Daily Struggles

A diagnosis is burden enough without being burdened by secrecy and shame. -Jane Pauley 

Sometimes it’s hard to know what is typical of a 2 or 3 year old when it comes to behaviors. You always hear that you shouldn’t compare your child to any others, but then how do you know when there’s a problem? With this post I want to write about our day to day struggles. Are some of them going to be typical 3 year old behaviors, without a doubt, but just consider them on top of other behaviors and you can see why this mama is so tired sometimes. 

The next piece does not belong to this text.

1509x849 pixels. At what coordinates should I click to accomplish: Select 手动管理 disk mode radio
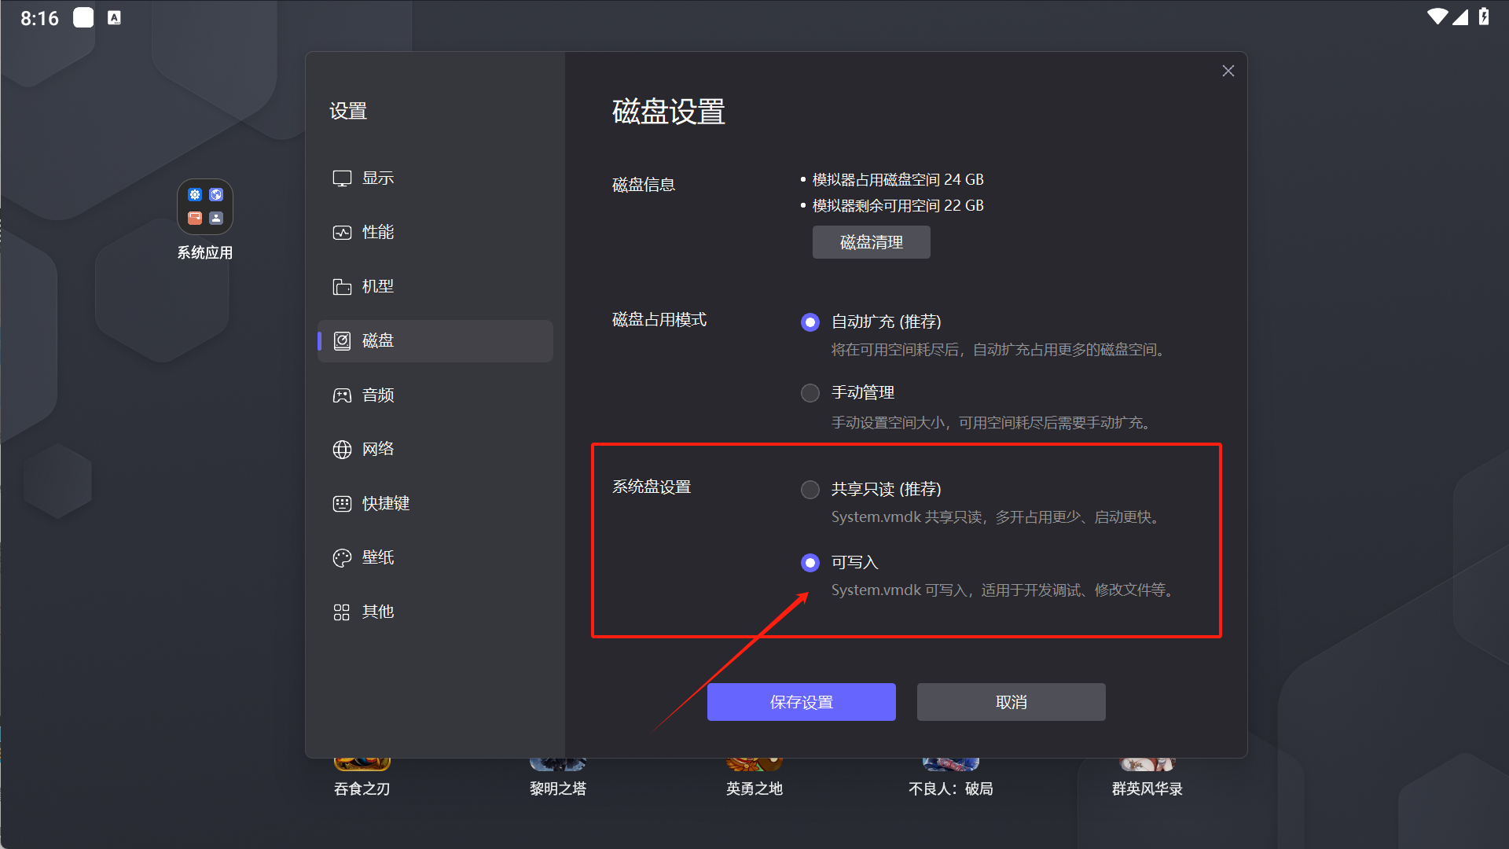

Since we brought Drew home as a newborn, getting him to sleep has been horrendous! Once asleep, thankfully, he’d sleep all night and still does. It took many, many conversations with an OT and Special Instruction therapist and weeks and weeks of keeping a log of bed time routines to figure out the perfect combo. Before the therapists helped, it could take up to 3 hours to get Drew to sleep. And most of that 3 hours included crying and screaming. We tried everything: cry it out, bed sharing, rocking, singing, music, staying up til he got tired (he’d stay up past midnight if I didn’t try to make him go to bed!), baths, and on and on. After weeks of trial and error we found the perfect combo for Drew. 

1. Undress/change diaper

2. Therapeutic brushing and joint compressions

3. Massage with lavender lotion

4. PJs on

5. In bed with weighted blanket

6. Story (recently it has to be Grump Cat every night)

That was it. That simple routine took 3 hours of screaming to 30 minutes or less and asleep! Sigh! Thank goodness for sleep! 

Another thing I haven’t shared a lot about is Drew being non-verbal. He use to say a few words, but hasn’t in a couple months. He knows a lot of sign language, but he doesn’t use it spontaneously, meaning he doesn’t initiate communication. I am very good at reading body language or knowing our routine. For example, if I ask him if he wants a drink, I usually don’t get a response but if I ask him if he wants milk, I get the the sign for milk or a no. Day to day it doesn’t have much affect on me, sometimes he gets frustrated when I can’t figure out what he wants, but I am pretty good at figuring it out. One story that makes me emotional is one I finally admitted to myself, even before d-day. 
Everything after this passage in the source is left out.